Please retype the data in full, exactly as given.

[Dataset entries]
☆ ☆ ☆ ☆ ☆

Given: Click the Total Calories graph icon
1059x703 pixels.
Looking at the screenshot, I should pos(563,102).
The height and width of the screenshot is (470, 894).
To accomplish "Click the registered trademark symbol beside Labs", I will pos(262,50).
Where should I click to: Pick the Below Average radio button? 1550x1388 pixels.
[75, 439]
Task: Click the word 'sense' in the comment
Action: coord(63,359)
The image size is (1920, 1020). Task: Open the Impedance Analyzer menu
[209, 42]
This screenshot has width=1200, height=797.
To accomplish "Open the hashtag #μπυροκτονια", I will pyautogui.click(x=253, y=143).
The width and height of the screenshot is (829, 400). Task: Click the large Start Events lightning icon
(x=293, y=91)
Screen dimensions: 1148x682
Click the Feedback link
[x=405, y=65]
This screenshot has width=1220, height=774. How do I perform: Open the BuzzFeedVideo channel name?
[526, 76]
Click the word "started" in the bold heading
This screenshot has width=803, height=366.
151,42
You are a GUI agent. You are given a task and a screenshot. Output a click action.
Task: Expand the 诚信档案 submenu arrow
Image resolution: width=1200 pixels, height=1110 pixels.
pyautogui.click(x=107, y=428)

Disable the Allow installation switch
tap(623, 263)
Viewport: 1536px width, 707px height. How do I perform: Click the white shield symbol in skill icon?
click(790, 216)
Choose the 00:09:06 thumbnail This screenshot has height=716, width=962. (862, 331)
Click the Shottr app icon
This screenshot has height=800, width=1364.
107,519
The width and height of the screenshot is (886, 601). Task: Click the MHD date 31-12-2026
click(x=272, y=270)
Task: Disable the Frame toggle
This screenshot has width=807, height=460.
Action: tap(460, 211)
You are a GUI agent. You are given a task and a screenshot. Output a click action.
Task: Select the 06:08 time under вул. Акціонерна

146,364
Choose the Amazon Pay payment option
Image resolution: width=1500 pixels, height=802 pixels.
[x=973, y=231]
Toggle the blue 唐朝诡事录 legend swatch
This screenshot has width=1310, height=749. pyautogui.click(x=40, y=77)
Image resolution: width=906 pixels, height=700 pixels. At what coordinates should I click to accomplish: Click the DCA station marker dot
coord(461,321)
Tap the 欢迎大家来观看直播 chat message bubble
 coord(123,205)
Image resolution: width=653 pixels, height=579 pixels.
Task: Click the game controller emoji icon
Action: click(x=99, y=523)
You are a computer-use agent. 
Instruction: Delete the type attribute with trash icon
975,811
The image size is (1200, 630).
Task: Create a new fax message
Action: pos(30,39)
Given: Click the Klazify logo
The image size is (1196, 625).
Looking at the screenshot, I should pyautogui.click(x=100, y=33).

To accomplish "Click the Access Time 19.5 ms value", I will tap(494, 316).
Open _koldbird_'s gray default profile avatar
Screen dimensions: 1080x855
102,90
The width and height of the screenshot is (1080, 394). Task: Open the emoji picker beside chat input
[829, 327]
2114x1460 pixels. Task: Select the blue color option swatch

☆ ☆ ☆ ☆ ☆

- Solution for this task -
Given: Click the Total Calories graph icon
1059x703 pixels.
Looking at the screenshot, I should pos(563,102).
The height and width of the screenshot is (470, 894).
To accomplish "Click the registered trademark symbol beside Labs", I will pos(262,50).
Where should I click to: Pick the Below Average radio button? 1550x1388 pixels.
[75, 439]
Task: Click the word 'sense' in the comment
Action: coord(63,359)
The image size is (1920, 1020). Task: Open the Impedance Analyzer menu
[209, 42]
This screenshot has width=1200, height=797.
To accomplish "Open the hashtag #μπυροκτονια", I will pyautogui.click(x=253, y=143).
The width and height of the screenshot is (829, 400). Task: Click the large Start Events lightning icon
(x=293, y=91)
Screen dimensions: 1148x682
Click the Feedback link
[x=405, y=65]
This screenshot has width=1220, height=774. How do I perform: Open the BuzzFeedVideo channel name?
[526, 76]
Click the word "started" in the bold heading
This screenshot has width=803, height=366.
151,42
You are a GUI agent. You are given a task and a screenshot. Output a click action.
Task: Expand the 诚信档案 submenu arrow
Image resolution: width=1200 pixels, height=1110 pixels.
pyautogui.click(x=107, y=428)

Disable the Allow installation switch
tap(623, 263)
Viewport: 1536px width, 707px height. How do I perform: Click the white shield symbol in skill icon?
click(790, 216)
Choose the 00:09:06 thumbnail This screenshot has height=716, width=962. (862, 331)
Click the Shottr app icon
This screenshot has height=800, width=1364.
107,519
The width and height of the screenshot is (886, 601). Task: Click the MHD date 31-12-2026
click(x=272, y=270)
Task: Disable the Frame toggle
This screenshot has width=807, height=460.
Action: tap(460, 211)
You are a GUI agent. You are given a task and a screenshot. Output a click action.
Task: Select the 06:08 time under вул. Акціонерна

146,364
Choose the Amazon Pay payment option
Image resolution: width=1500 pixels, height=802 pixels.
[x=973, y=231]
Toggle the blue 唐朝诡事录 legend swatch
This screenshot has width=1310, height=749. pyautogui.click(x=40, y=77)
Image resolution: width=906 pixels, height=700 pixels. At what coordinates should I click to accomplish: Click the DCA station marker dot
coord(461,321)
Tap the 欢迎大家来观看直播 chat message bubble
 coord(123,205)
Image resolution: width=653 pixels, height=579 pixels.
Task: Click the game controller emoji icon
Action: click(x=99, y=523)
You are a computer-use agent. 
Instruction: Delete the type attribute with trash icon
975,811
The image size is (1200, 630).
Task: Create a new fax message
Action: pos(30,39)
Given: Click the Klazify logo
The image size is (1196, 625).
Looking at the screenshot, I should pyautogui.click(x=100, y=33).

To accomplish "Click the Access Time 19.5 ms value", I will tap(494, 316).
Open _koldbird_'s gray default profile avatar
Screen dimensions: 1080x855
102,90
The width and height of the screenshot is (1080, 394). Task: Open the emoji picker beside chat input
[829, 327]
2114x1460 pixels. Task: Select the blue color option swatch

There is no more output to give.